Emsal Mahkeme Kararı İstanbul 16. Asliye Ticaret Mahkemesi 2018/1054 E. 2019/829 K. 01.10.2019 T.

Görüntülediğiniz mahkeme kararı henüz kesinleşmemiştir. Yararlı olması amacıyla eklenmiştir.

T.C.
İSTANBUL
16. ASLİYE TİCARET MAHKEMESİ

ESAS NO : 2018/1169 Esas
KARAR NO : 2019/786

DAVA : İtirazın İptali (Hizmet Sözleşmesinden Kaynaklanan)
DAVA TARİHİ : 06/12/2018
KARAR TARİHİ : 18/09/2019
Mahkememizde görülmekte olan İtirazın İptali (Hizmet Sözleşmesinden Kaynaklanan) davasının yapılan açık yargılaması sonunda,
GEREĞİ DÜŞÜNÜLDÜ:
TALEP : Davacı vekili dava dilekçesinde özetle; müvekilinin davalı şirkete … 2018 yurtdışı fuarı lojistik hizmeti sağladığını, müvekkil şirketin davalıdan gelen talep üzerine gerekli çalışmaları yaptığını ve söz konusu hizmet karşılığında ücrette anlaşttıklarını, yapılan anlaşma neticesinde 6900 EURO, 950 EURO ve 625 EURO’dan oluşmak üzere 3 adet fatura tanzim edildiğini, müvekkilinin ticari ilişki boyunca üzerine düşen yükümlülükleri yerine getirdiğini, tanzim edilen futaralara davalının herhangi bir itirazı olmadığı gibi keşide tarihinden sonra ödeme yaptığı ve düzensiz ödemeler yaptığını, 18.04.2018 tarihinden sonraki ödemeden sonra müvekkil şirketin 1.507,62 EURO alacağı olduğunu, söz konusu alacağın müvekkil şirkete ödenmesi üzerine Beyoğlu… Noterliğinin 14/09/2018 tarih…yevmiye numaralı ihtarname çekildiğini ancak davalının herhangi bir ödeme yapmadığını, müvekkil şirketin alacağını tahsil etmek amacıyla İstanbul … İcra Müdürlüğünün … esas sayılı dosyası ile takip başlattığını ancak davalının haksız ve kötüniyetli olarak itiraz dilekçesi sunmuş ve takibin durdurulduğunu belirterek 1.507,62 EURO’nun tahsili amacıyla ihtiyati haciz kararı verilerek İstanbul … İcra Müdürlüğünün … esas sayılı dosyasına yapılan itirazın iptaline karar verilmesini talep ve dava etmiştir.

> [Verilen malzeme]

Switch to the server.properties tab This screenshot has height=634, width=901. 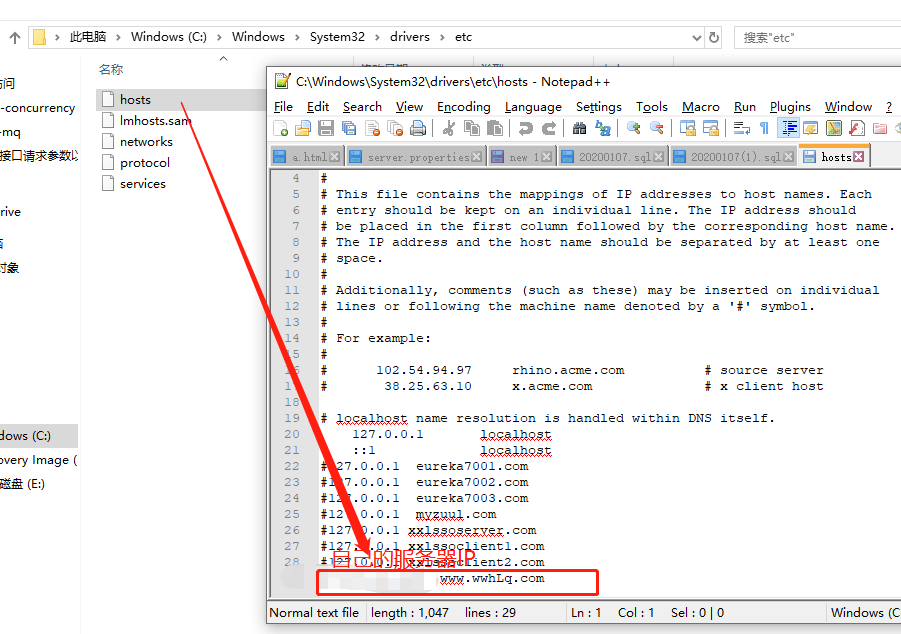point(417,157)
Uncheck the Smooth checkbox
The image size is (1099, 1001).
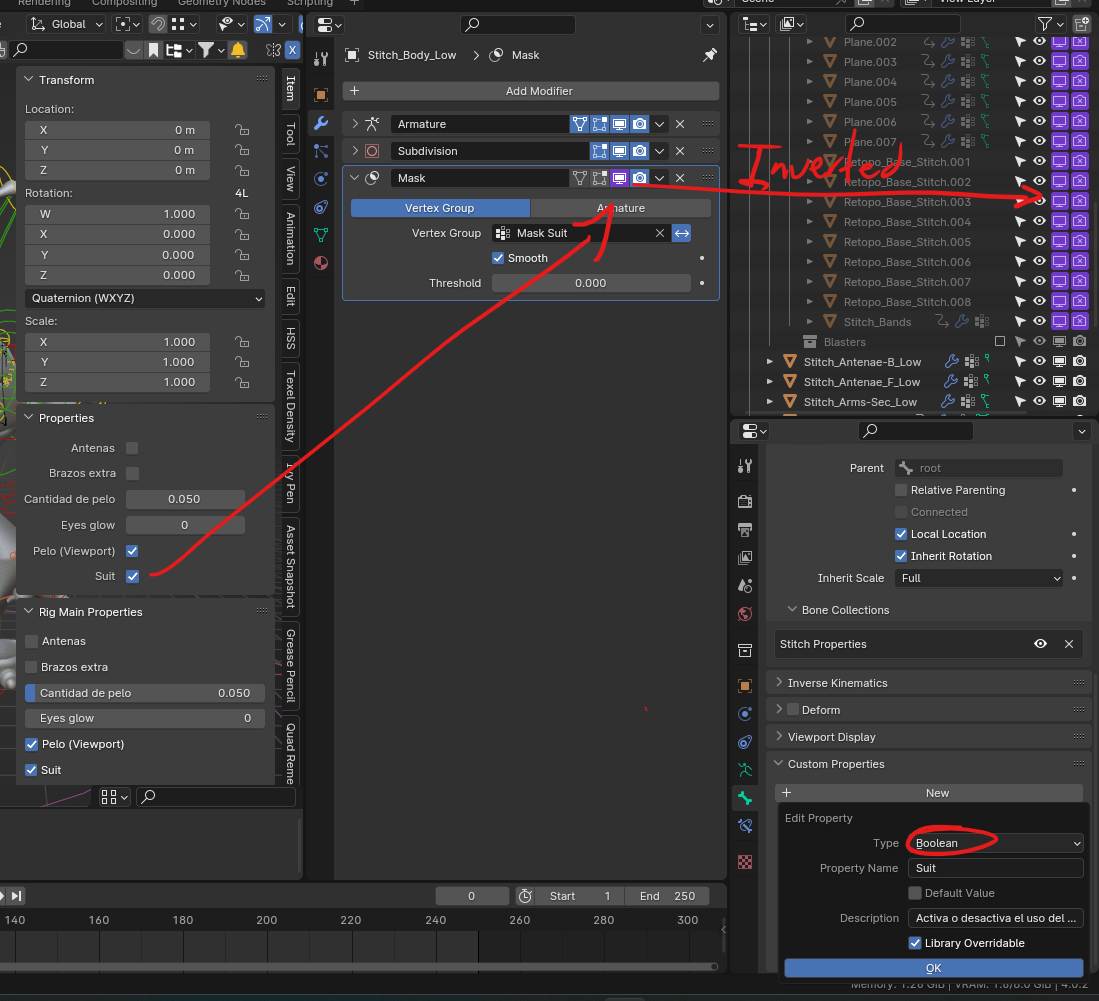(x=498, y=258)
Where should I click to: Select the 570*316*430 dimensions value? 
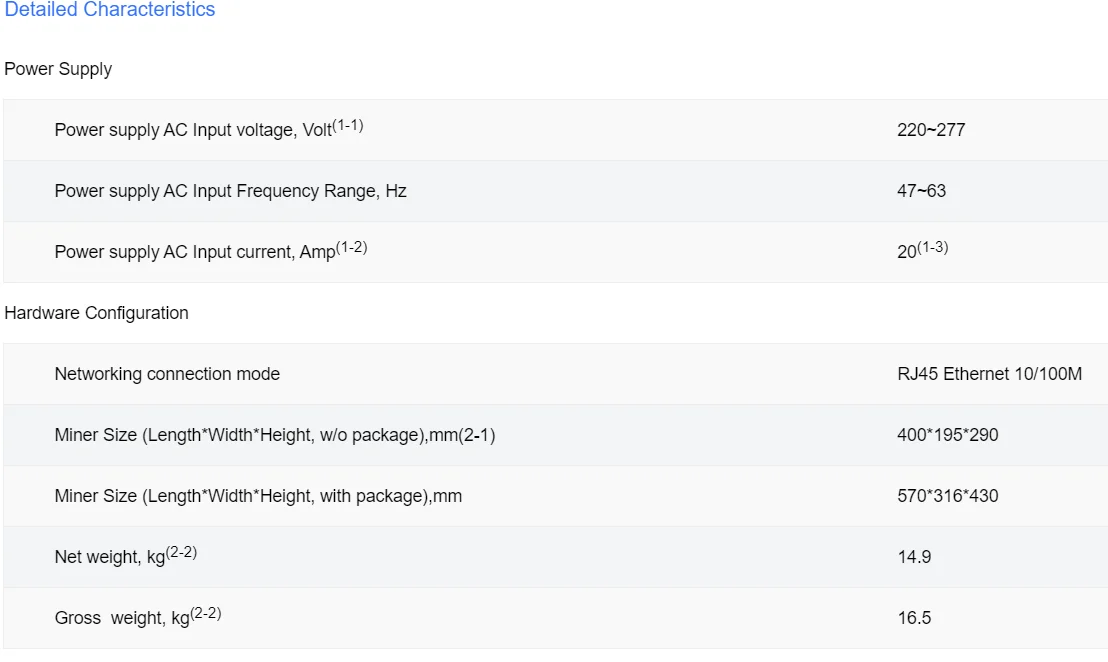(x=947, y=496)
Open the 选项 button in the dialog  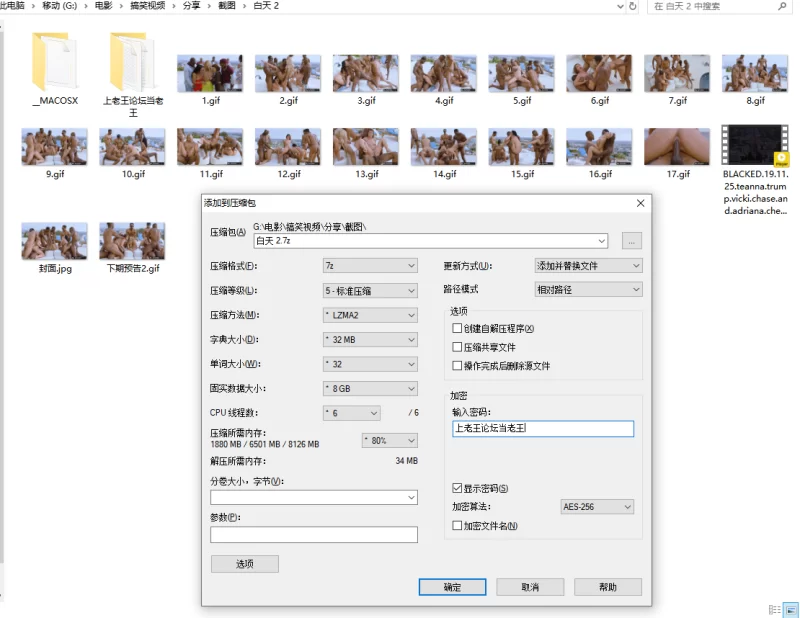point(243,563)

> [Görev A] Mahkeme kararına göre davacı şirketin davalıdan kalan alacağı ne kadar?
> [Görev B] Mahkeme kararından "Emsal Mahkeme Kararı" ifadesinden başlayıp "olması amacıyla eklenmiştir." ifadesi de dahil olmak üzere o kısmı aynen çıkar.
Satırların bu işle hiçbir ilgisi yok.

> [Örnek cevap A] 1.507,62 EURO.

> [Örnek cevap B]
Emsal Mahkeme Kararı İstanbul 16. Asliye Ticaret Mahkemesi 2018/1054 E. 2019/829 K. 01.10.2019 T.

Görüntülediğiniz mahkeme kararı henüz kesinleşmemiştir. Yararlı olması amacıyla eklenmiştir.